Adoptée par le Sénat, la loi de finances rectificative (LFR) 2026 marque un tournant dans la stratégie économique du Gabon. Au-delà de son rôle traditionnel de collecte des recettes publiques, cette réforme se transforme en un véritable outil de politique industrielle. Son ambition ? Faire de la fiscalité un levier puissant pour stimuler la production locale, renforcer la compétitivité des entreprises gabonaises et diminuer la dépendance du pays vis-à-vis des importations. Une approche audacieuse qui place désormais le « Made in Gabon » au cœur des priorités nationales.

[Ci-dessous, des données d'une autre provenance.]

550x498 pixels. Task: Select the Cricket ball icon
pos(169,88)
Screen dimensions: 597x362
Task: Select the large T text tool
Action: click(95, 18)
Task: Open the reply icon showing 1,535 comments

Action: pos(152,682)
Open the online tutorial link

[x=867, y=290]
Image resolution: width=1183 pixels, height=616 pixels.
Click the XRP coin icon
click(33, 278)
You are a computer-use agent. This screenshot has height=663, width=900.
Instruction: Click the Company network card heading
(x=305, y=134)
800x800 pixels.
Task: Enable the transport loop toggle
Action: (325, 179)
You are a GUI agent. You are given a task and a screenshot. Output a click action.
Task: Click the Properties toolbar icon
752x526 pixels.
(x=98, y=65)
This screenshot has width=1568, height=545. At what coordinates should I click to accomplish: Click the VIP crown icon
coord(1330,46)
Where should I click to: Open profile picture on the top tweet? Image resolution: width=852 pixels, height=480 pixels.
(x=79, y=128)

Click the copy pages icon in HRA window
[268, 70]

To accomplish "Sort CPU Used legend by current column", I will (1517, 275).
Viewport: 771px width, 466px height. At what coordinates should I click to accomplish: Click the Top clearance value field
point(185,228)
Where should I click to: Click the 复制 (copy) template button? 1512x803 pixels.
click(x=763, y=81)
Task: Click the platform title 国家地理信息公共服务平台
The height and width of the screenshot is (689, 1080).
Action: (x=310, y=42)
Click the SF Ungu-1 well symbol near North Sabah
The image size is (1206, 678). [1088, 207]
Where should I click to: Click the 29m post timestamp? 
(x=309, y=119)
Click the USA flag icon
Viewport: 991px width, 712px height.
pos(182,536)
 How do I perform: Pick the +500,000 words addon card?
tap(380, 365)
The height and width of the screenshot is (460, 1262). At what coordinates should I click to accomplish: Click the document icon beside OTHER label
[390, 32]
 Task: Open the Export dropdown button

une fiscalité repensée pour dynamiser l’économie locale
Dans un contexte où la diversification économique devient une nécessité, les autorités gabonaises misent sur une fiscalité stratégique. L’objectif est clair : créer un écosystème favorable aux entreprises qui produisent, transforment ou valorisent des ressources locales, tout en préservant le pouvoir d’achat des citoyens. Cette réforme s’inscrit dans une logique de résilience économique, où chaque mesure fiscale devient un outil au service de la croissance durable.
des avantages ciblés pour les entreprises locales
La LFR 2026 introduit des dispositifs fiscaux incitatifs pour soutenir les secteurs clés de l’économie gabonaise. Parmi les mesures phares, on note l’instauration d’un taux réduit de TVA à 3 % pour le fer à béton produit localement. Cette disposition vise à renforcer l’industrie sidérurgique nationale et à alléger les coûts pour les professionnels du bâtiment et des travaux publics. Une avancée significative pour un secteur stratégique dans la construction d’infrastructures.
Par ailleurs, le texte prévoit également des exonérations de TVA sur certains produits transformés localement, comme certaines huiles de table et l’eau minérale naturelle. Ces mesures ont pour but de réduire l’écart de compétitivité entre les produits locaux et importés, tout en encourageant la création de valeur ajoutée sur le territoire gabonais. Une stratégie gagnante pour l’économie comme pour les consommateurs.
vers une souveraineté industrielle accrue
Au-delà des allègements fiscaux, cette réforme s’inscrit dans une vision globale de souveraineté économique. En réduisant la pression fiscale sur les productions locales, le gouvernement ambitionne d’attirer davantage d’investissements industriels, de développer des filières locales performantes et de répondre aux besoins du marché national. L’enjeu est de taille : transformer ces incitations en investissements concrets et en emplois durables pour le pays.
Cette approche reflète une volonté claire de réduire progressivement la dépendance du Gabon aux importations, tout en renforçant son tissu industriel. Le défi sera désormais de concrétiser ces mesures fiscales en résultats tangibles pour les entreprises et les citoyens, marquant ainsi une étape décisive vers une économie plus résiliente et autonome.